BY U.S. REPRESENTATIVE STEVE COHEN AND MICHAEL SHANK
This article was originally published in Fast Company.
Forget, for a moment, the environmental implications that come with undercutting an unprecedented climate commitment by the international community, such as beach erosion, the loss of coastal cities, famine-causing droughts, and more severe storms. Forget the diplomatic consequences that come with not joining this historic deal-making and unparalleled consensus. Forget the security repercussions that come with ignoring the biggest climate security threat to humanity. Forget even the moral or humanitarian reasons for getting on the right side of history here.
Take only the business and economic argument, one President Trump should have little difficulty understanding or appreciating. On this argument alone, the Paris process was a substantive win, and to willfully unwind it is fiscally irresponsible.
First, the Paris climate agreement meant that governments, including and especially the U.S. federal government, could start shedding some of the $5.3 trillion that they’re shelling out to subsidize the negative externalities associated with fossil fuels, such as health care costs from exposure to pollution. The International Monetary Fund notes that a whopping 6.5% of the GDP is spent propping up fossil fuel industries and cleaning up pollutants, money that could, instead, fix aging infrastructure in the U.S., for example. Furthermore, with 6.5 million people dying every year from air pollution, as noted by the International Energy Agency, lost lives equates to lost economic productivity. One purpose behind Paris was to prevent these mounting mortality rates, and their associated costs, and keep alive as many productive members of society as possible. Any economist could understand the cost-benefit analysis here.
Second, the Paris deal meant that American businesses could proceed apace with additional investments in renewable energy, doubling down on global market assurance. In the U.S., clean energy growth already outpaced fossil fuel growth last year, adding 22 GW of capacity from renewable sources, while global renewable energy investments topped $287.5 billion. Solar and wind installations also set a record high, as prices dropped precipitously. This year, investment in clean energy has already reached $53.6 billion in the first quarter and will continue to rise as China and European Union nations ratchet up renewable portfolios and shutter fossil fuel infrastructure.The Paris accord, and the market trends it guarantees, is making this boon possible and could further profit American corporate pocketbooks. However, we’re currently outpaced by Chinese investors. In the last year, the U.S. installed just over 8 GW of new wind capacity (witnessing double-digit growth annually over the last five years), second only to China, which installed roughly three times that amount, at 23.4 GW (or 42% of the market). And this is just new capacity. The totals are more telling. China has installed over 168,000 MW of wind, roughly double America’s 82,000 MW. China is also besting us on solar: It doubled its capacity in 2016. Now, China is the largest solar energy producer anywhere. And it’s not stopping. The country, which remains committed to the Paris process, is planning on investing $364 billion into renewable energy generation in the next three years. While China dominates the market share of the business opportunity here, the U.S. government is getting out of the game. What a lost opportunity.

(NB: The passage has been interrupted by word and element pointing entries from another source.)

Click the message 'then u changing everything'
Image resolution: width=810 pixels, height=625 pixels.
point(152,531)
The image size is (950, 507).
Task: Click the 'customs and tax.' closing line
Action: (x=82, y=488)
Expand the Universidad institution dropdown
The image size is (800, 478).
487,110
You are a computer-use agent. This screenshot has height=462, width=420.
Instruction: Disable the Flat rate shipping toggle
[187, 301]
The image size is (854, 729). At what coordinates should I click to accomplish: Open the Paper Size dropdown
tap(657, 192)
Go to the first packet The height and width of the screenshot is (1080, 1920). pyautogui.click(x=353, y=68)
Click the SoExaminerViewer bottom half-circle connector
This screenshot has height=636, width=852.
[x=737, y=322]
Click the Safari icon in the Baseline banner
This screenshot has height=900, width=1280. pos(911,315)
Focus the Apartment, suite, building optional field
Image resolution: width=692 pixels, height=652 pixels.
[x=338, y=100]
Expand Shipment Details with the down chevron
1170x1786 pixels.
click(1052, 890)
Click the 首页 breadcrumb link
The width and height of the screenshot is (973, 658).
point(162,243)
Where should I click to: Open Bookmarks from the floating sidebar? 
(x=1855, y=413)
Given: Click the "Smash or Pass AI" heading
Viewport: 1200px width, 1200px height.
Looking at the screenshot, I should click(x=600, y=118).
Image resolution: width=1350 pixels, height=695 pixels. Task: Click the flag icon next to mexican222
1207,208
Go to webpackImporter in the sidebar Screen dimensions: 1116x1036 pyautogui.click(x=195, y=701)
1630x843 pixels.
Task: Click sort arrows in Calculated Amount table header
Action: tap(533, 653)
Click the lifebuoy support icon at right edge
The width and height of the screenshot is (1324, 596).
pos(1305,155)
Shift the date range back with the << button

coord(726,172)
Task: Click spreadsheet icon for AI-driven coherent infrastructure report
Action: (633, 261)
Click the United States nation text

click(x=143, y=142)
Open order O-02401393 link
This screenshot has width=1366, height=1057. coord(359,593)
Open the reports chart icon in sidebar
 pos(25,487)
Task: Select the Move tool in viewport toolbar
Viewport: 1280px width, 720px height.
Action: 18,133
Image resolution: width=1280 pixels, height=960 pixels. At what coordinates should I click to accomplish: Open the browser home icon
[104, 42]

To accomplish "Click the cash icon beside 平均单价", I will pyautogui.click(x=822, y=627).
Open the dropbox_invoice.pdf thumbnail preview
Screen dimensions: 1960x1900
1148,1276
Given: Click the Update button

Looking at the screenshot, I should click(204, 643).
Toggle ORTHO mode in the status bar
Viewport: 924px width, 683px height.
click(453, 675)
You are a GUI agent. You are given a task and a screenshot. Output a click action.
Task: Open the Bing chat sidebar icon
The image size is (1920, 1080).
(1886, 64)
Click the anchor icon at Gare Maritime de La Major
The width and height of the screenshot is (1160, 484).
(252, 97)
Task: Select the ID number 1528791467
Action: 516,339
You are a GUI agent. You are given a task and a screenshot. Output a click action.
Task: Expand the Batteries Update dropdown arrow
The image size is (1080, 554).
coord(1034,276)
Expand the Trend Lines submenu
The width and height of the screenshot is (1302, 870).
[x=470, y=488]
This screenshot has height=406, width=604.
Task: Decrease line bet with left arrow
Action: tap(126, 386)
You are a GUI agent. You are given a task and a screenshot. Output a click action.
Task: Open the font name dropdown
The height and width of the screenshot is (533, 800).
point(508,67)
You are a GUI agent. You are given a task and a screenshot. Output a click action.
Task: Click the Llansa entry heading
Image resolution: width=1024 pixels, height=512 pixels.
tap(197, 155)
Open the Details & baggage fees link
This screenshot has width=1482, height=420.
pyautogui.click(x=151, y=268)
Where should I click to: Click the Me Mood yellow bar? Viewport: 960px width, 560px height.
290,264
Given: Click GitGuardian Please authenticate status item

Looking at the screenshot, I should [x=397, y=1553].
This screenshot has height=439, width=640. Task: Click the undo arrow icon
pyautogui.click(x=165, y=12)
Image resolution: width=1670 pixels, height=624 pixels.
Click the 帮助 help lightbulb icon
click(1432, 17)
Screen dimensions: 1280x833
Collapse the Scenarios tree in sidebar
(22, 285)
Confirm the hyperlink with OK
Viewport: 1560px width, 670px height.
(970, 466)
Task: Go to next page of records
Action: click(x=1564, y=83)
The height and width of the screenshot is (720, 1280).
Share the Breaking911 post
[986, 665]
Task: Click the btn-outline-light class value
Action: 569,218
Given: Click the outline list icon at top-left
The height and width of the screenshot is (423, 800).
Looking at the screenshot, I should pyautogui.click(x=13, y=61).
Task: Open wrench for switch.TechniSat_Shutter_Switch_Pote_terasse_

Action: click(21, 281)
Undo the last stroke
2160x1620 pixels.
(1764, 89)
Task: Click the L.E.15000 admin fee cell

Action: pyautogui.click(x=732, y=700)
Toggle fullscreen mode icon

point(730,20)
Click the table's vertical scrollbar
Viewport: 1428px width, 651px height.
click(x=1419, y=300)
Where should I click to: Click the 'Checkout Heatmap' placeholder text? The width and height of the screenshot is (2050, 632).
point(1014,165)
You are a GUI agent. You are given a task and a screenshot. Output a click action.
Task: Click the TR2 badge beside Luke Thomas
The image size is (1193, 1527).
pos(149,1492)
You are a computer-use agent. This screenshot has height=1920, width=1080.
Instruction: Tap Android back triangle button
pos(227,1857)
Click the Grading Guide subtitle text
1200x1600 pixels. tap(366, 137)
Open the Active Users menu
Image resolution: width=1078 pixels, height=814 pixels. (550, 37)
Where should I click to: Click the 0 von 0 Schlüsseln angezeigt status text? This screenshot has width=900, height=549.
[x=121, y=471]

Third, the Paris climate agreement signaled to financial investors that the track they were already on was the fiscally prudent one. In the last year, investment firms controlling more than $5 trillion in assets have announced divestment from dirty fossil fuels. Reading the global market tea leaves, Wall Street firms are making the switch, dropping the very industries that Trump wants to salvage, such as coal. If the researchers at Stanford and UC Berkley are right when they estimate a $50 trillion savings by 2050 if renewables reach 100%, then the long-term return on investment here is sound and substantial.
Despite dozens of Fortune 500 companies pounding the political pavement of late, including BP and Shell, encouraging Trump to stay in the Paris agreement, all is not lost. American state and local governments will move forward, unfazed, firming up already aggressive goals to cut carbon emissions by 80% to 100% by 2050 (see the Carbon Neutral Cities Alliance and Under 2 MOU for more inspired efforts). American companies will continue to reach for 100% renewable energy (see the RE100, which includes heavyweights such as Goldman Sachs and Google, as well as Walmart and Wells Fargo), irrespective of White House obstructionism. American investors will continue to invest in renewable energy while dropping dirty fuels.
Everyone almost everywhere, with the clear exception of the White House, is understanding the economic opportunity presented by the Paris climate agreement and acting on it. The ones on the losing end of the Trump anti-Paris stick are the American people. America could be number one in solar, number one in wind, and number one in pollution prevention and lives saved. That’s greatness. That’s market dominance. That’s the stuff of which presidential legacies are made. And that’s the win Trump should want. Paris is also about clean energy markets and money. Time for Trump to start making some for the American people.
Steve Cohen is the U.S. Representative for Tennessee’s 9th congressional district. Michael Shank is the head of communications for the UN Sustainable Development Solutions Network in New York City and is an Adjunct Professor at NYU SPS’s Center for Global Affairs.